(Collection entries)

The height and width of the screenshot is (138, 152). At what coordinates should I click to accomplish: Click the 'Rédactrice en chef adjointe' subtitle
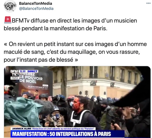coord(63,129)
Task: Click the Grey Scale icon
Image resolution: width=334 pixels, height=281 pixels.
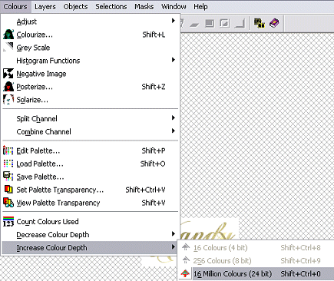Action: (8, 48)
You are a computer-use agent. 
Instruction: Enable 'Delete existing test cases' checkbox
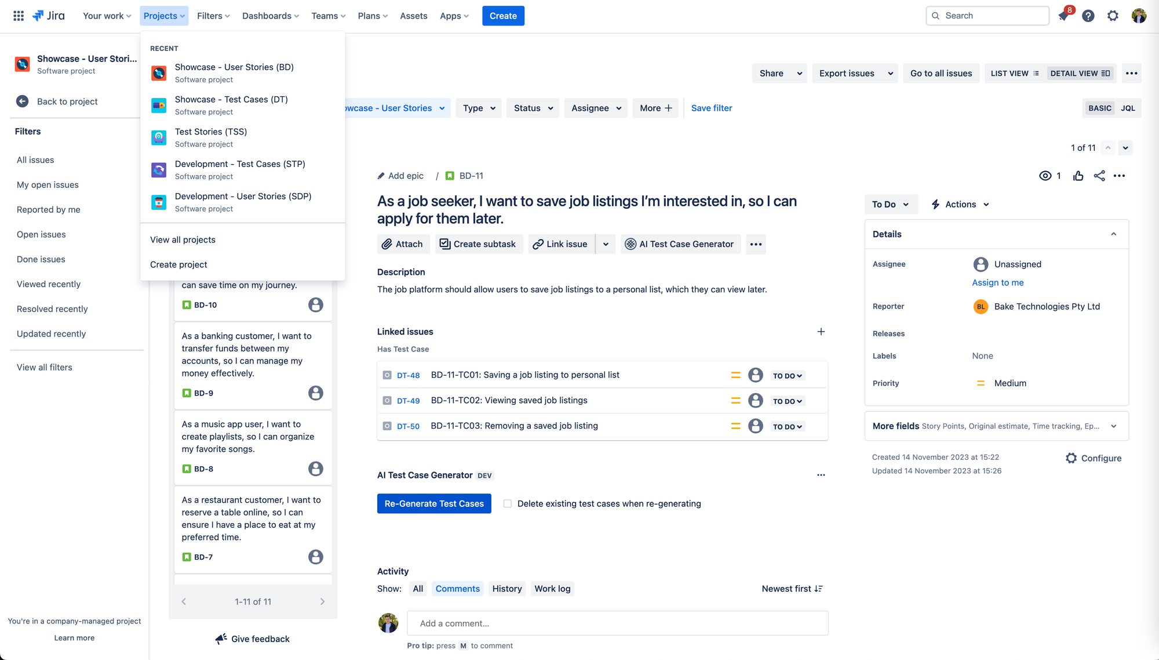[508, 503]
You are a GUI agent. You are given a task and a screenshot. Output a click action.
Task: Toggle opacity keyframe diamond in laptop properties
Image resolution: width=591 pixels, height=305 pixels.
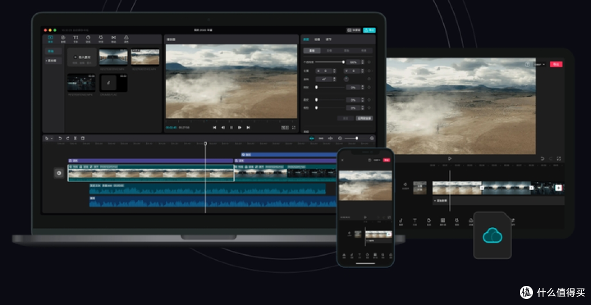369,62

WHAT TO PRODUCE =
Render every line of the collection entries above as a Markdown table with the columns Row and Line, numbering the rows and skipping blank lines. Leave the pictures out of the table.

ANSWER TO THE EXERCISE =
| Row | Line |
|---|---|
| 1 | The height and width of the screenshot is (138, 152). At what coordinates should I click to accomplish: Click the 'Rédactrice en chef adjointe' subtitle |
| 2 | coord(63,129) |
| 3 | Task: Click the Grey Scale icon |
| 4 | Image resolution: width=334 pixels, height=281 pixels. |
| 5 | Action: (8, 48) |
| 6 | You are a computer-use agent.  |
| 7 | Instruction: Enable 'Delete existing test cases' checkbox |
| 8 | [508, 503] |
| 9 | You are a GUI agent. You are given a task and a screenshot. Output a click action. |
| 10 | Task: Toggle opacity keyframe diamond in laptop properties |
| 11 | Image resolution: width=591 pixels, height=305 pixels. |
| 12 | 369,62 |